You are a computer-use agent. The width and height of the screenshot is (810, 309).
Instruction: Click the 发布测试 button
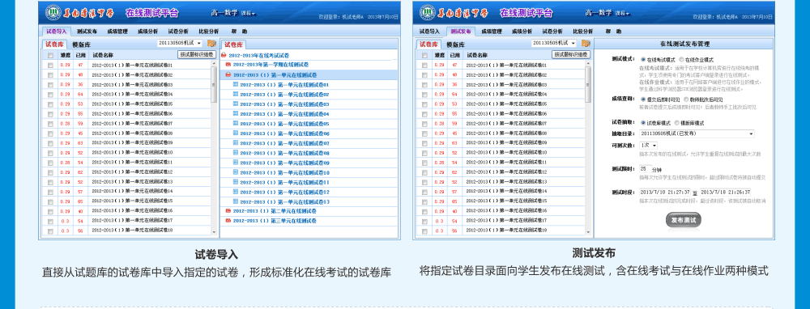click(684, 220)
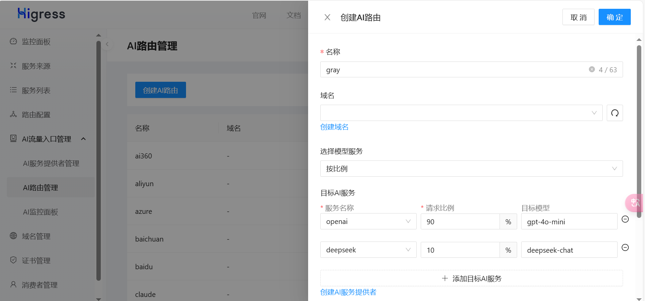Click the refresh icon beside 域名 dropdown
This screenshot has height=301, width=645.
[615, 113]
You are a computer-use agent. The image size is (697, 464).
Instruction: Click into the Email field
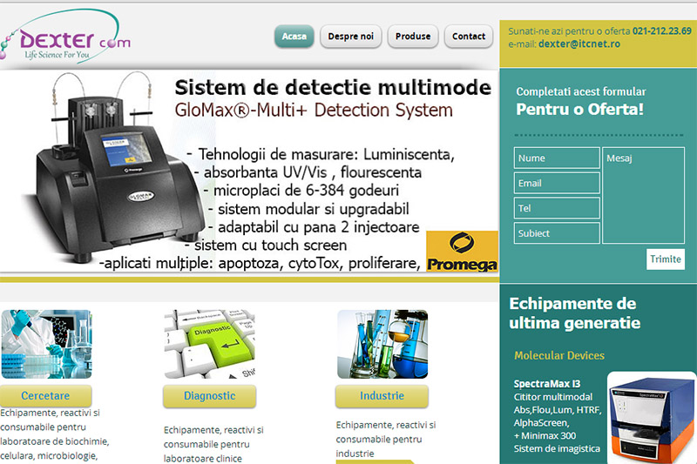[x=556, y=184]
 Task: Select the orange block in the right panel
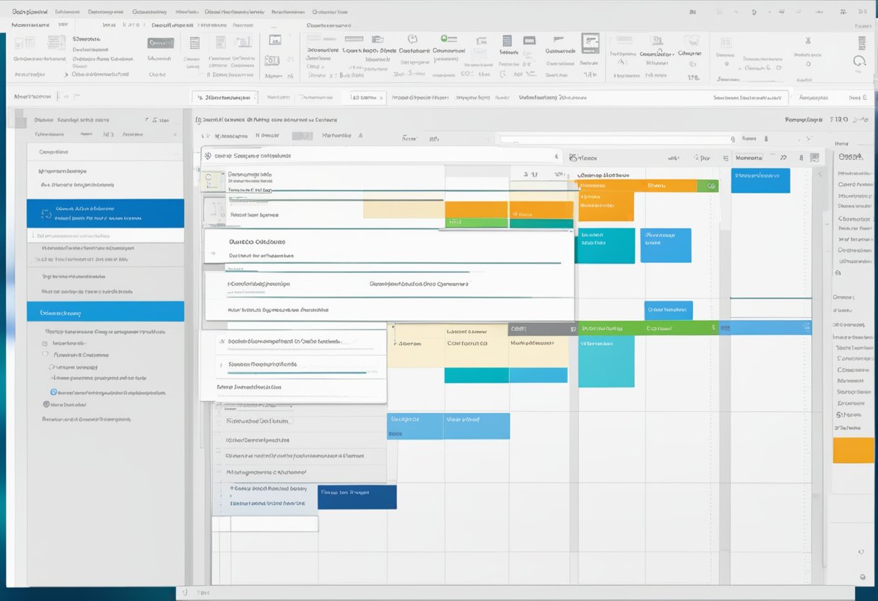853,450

* * * * *

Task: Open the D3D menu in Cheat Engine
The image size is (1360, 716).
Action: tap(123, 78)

* * * * *

> _What you have to do_:
All lines above containing the string "agent" are to be collected.

> _Solution for this task_:
You are a computer-use agent. The width and height of the screenshot is (810, 309).
You are a computer-use agent. The image size is (697, 464).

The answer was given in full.